Prompt engineering is an essential part of working with Azure OpenAI. It allows you to customize the behavior of the model to your specific use-case. This repository includes a Jupyter notebook that demonstrates how to use prompt engineering with Azure OpenAI. It will provide examples of how to use prompt engineering can be used to generate better results across several use-cases. By exploring this repository you will have a better understanding of how to use prompt engineering with Azure OpenAI and how it can help you build better models.
Use-cases explored in this repository include:
- Text sumarization
- Information retrieval
- Entity recognition
- Sentiment analysis
- Text translation
- Code generation
Two publically available texts have been used in these experiments:
- Microsoft 2022 Shareholder Letter
- Reuters news article on the Microsoft acquisition of Activision Blizzard
Note:
All experiments have been conducted with following Azure OpenAI deployment:
- Model name: gpt-35-turbo-16k
- Model version: 0613
It is recommended to use the same deployment to reproduce the results.

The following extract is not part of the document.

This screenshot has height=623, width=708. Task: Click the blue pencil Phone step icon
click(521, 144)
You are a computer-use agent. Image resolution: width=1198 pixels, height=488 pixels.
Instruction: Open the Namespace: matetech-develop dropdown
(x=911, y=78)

Create a new conda environment from the conda.yml
file. This file contains all dependencies needed to run the Jupyter notebook. Activate the environment:
conda env create -f environment/conda.yml
Create a new file called .env
in the root of the repository. Add the following environment variables to the file:
AZURE_RESOURCE_NAME=<your-resource-name>
OPENAI_API_KEY=<your-api-key>
OPENAI_DEPLOYMENT_NAME=<your-deployment-name>
These environment variables are used to connect to your Azure OpenAI resource. You can find the values for these variables in the Azure portal.
Open the jupyter notebook prompt-engineering.ipynb
, choose a use-case and run the notebook. Ensure you run this notebook in the conda environment you created earlier.